Whether your goal is slicing off pounds of fat or packing on pounds of muscle, if you engage in any sort of regular exercise regimen, you're probably doing something wrong. And that something is a pretty big something. Sure, you've got your routine down. You've even seen some results. But what you haven't done is maximize the results from your training, because no matter how important your time in the gym is, you're probably not supplementing that exercise regime with the proper dietary one.
How you eat is just as important as how you train. I don't just mean cutting your calorie intake, and I certainly don't mean the latest fad diet. Your body is a factory, and if you want to get the right outputs from that factory, you have to give it the appropriate raw materials in the right way. Your "diet" is not something done for three weeks. It's a part of your lifestyle, and if you want a healthy lifestyle, you need a healthy diet.
Let's start with the basics: how many calories should you be consuming? In general, for an athletic lifestyle you should be consuming 10-15 calories per pound of body weight, and men need more calories than women. Muscle-building demands greater calorie intake than fat burning, and the more muscle you have, the more you need to eat. A pound of muscle requires three times the calorie expenditure per day as a pound of non-muscle mass.
What most "dieters" don't realize is that all calories are not created equal. A calorie from fat is converted to fat stores much more easily than a calorie from carbohydrates. At the same time, carbohydrates calories are, in turn, converted to fat more readily than those from protein. Fat calories are easily converted to fat because c9 well, in lay terms, they're already fat. Fat also contains more than twice the calories per gram as carbohydrates or protein, so a diet high in fat is almost certain to contain more calories than you should be consuming.
Protein calories, on the other hand, are not easily converted to fat. The thermic effect of protein is high, which is a complicated way of saying that your body is very inefficient at getting energy out of protein. Your body would rather use protein for other purposes (like building muscle).

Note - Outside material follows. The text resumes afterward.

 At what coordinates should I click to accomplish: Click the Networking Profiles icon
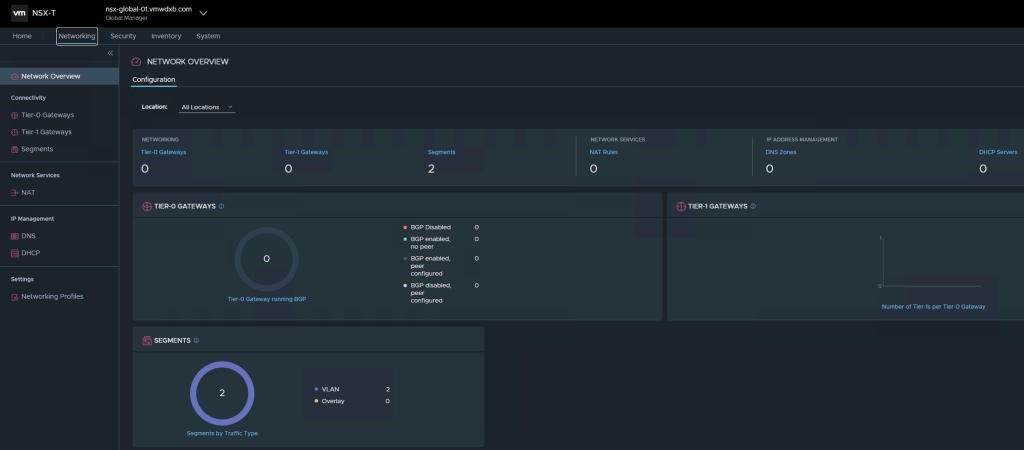click(x=14, y=296)
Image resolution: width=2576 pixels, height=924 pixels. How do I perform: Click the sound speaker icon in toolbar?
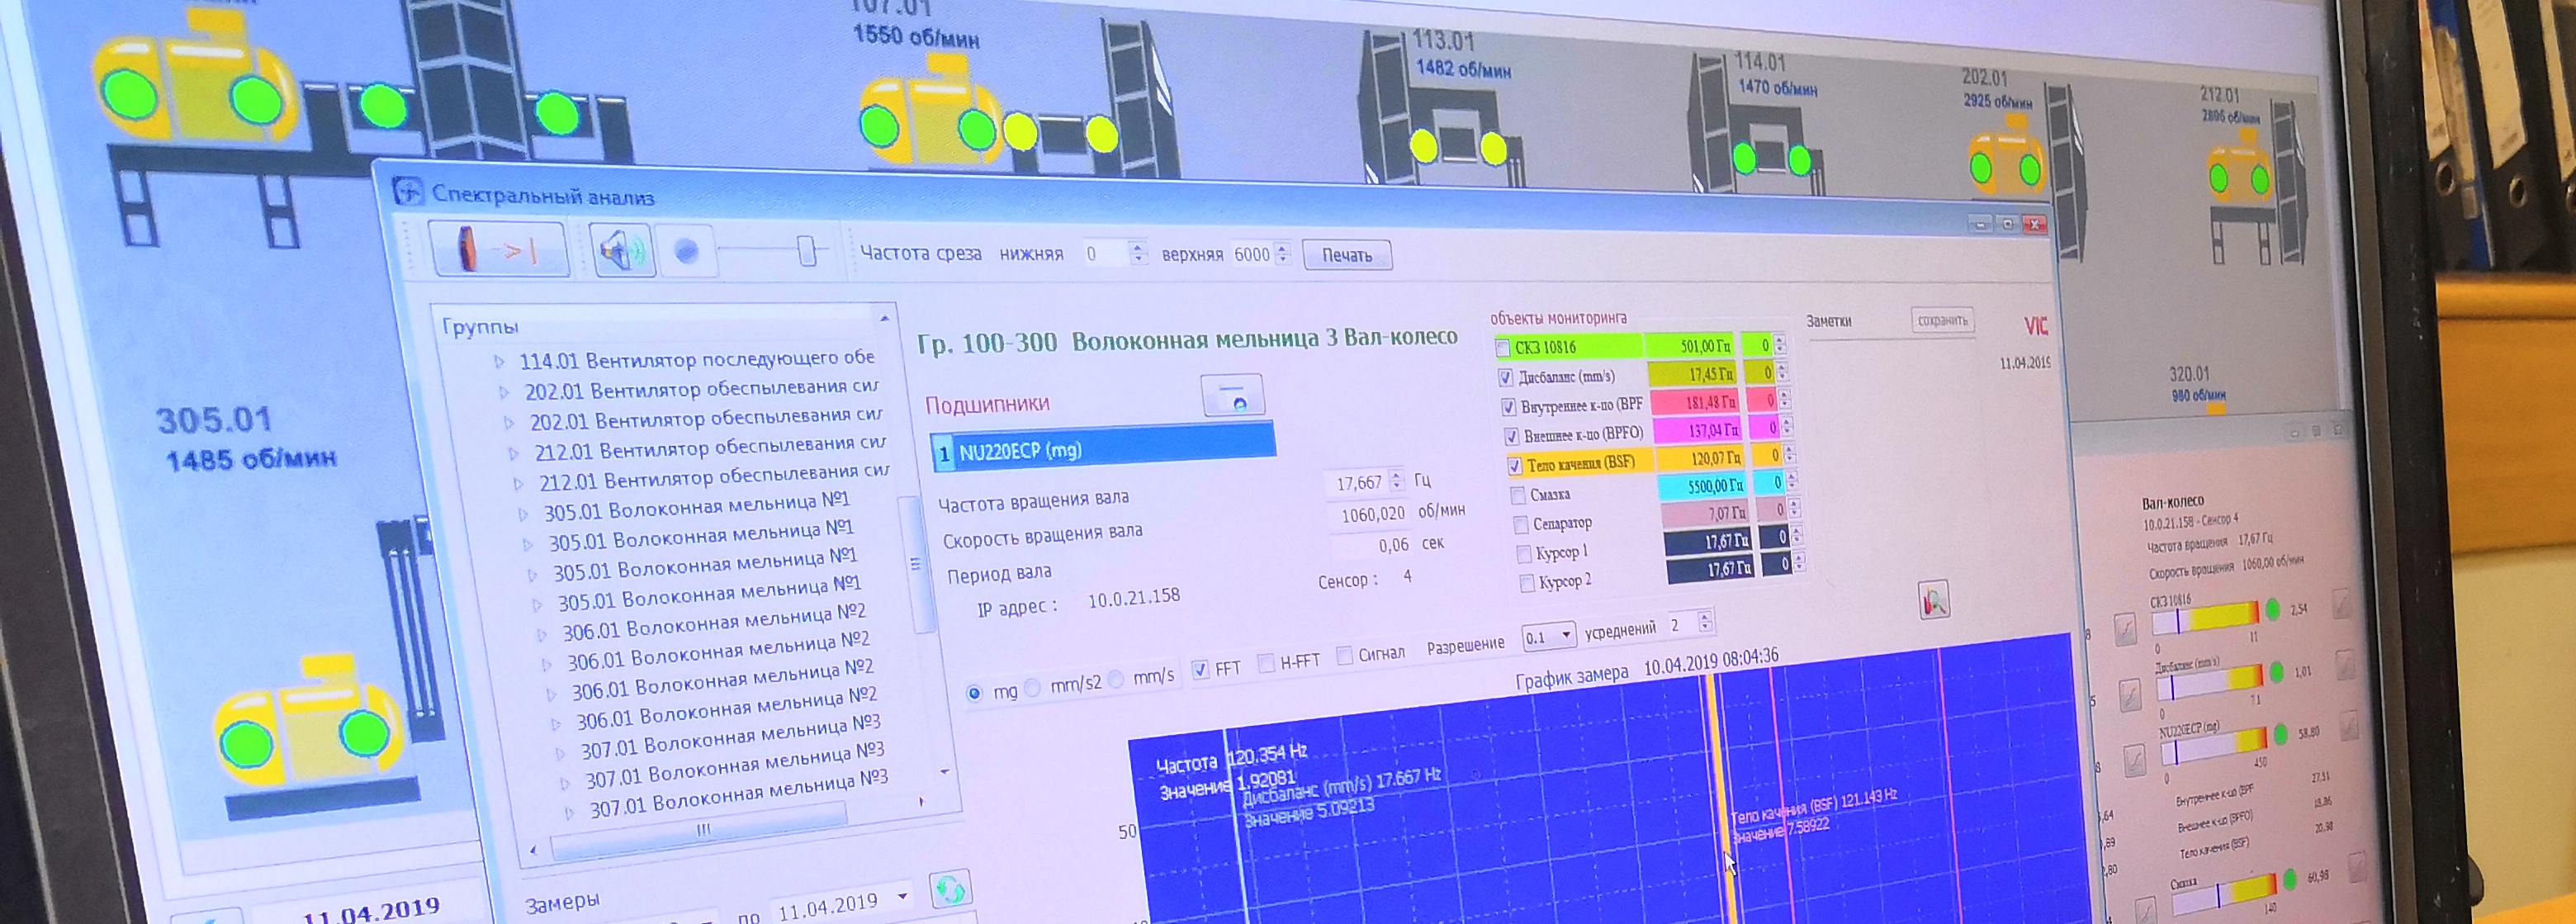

Carbohydrates are your body's first choice for its energy needs. Carbs are easily converted into glycogen, which provides your body's short-term energy needs. A steady intake of quality complex carbohydrates spaced evenly throughout the day will provide you with a constant supply of energy to perform your exercise or just your daily tasks.
Remember that for the last two million years or so, the human body's biggest concern has been starvation, not getting fit. So since you can't fight your evolutionary heritage, why not work with it? Consume your nutrients over five or six small meals (rather than the one or two huge meals that most Hopkins students ingest). Space two to three hours between meals. Wait longer than that, and a whole plethora of bad things start happening. Wait less than that and you'll be overloading your body on nutrients, meaning the excess will either pass through you undigested (bad) or get stored as fat (worse).
I'm sure the guys who hit the gym regularly know about the importance of protein to their diet. But what most guys looking to pack on mass don't realize is the importance of carbohydrates. To maximize muscle gains, you need to be consuming 30-40 percent of your calories from protein, 40-50 percent from carbs, and 10-20 percent from fat. Yes, the fat is important too; to pack on massive pounds, you need the fat in your diet.
And for people looking to trim down their waistline? Protein is even more important for you! That's because of the thermic effect I mentioned earlier. Counterintuitive as it may sound, you should be consuming even more protein than the guys hitting the weights. Your numbers should come to 40-50 percent calories from protein, 30-40 percent from carbohydrates and 10-20 percent from fat. Try not to dip below 10 percent calories from fat. That shouldn't be a problem, seeing how the average American consumes about 40-50 percent of his or her calories from fat, and the average college student has even more of it in his diet. But it's something of which to be aware.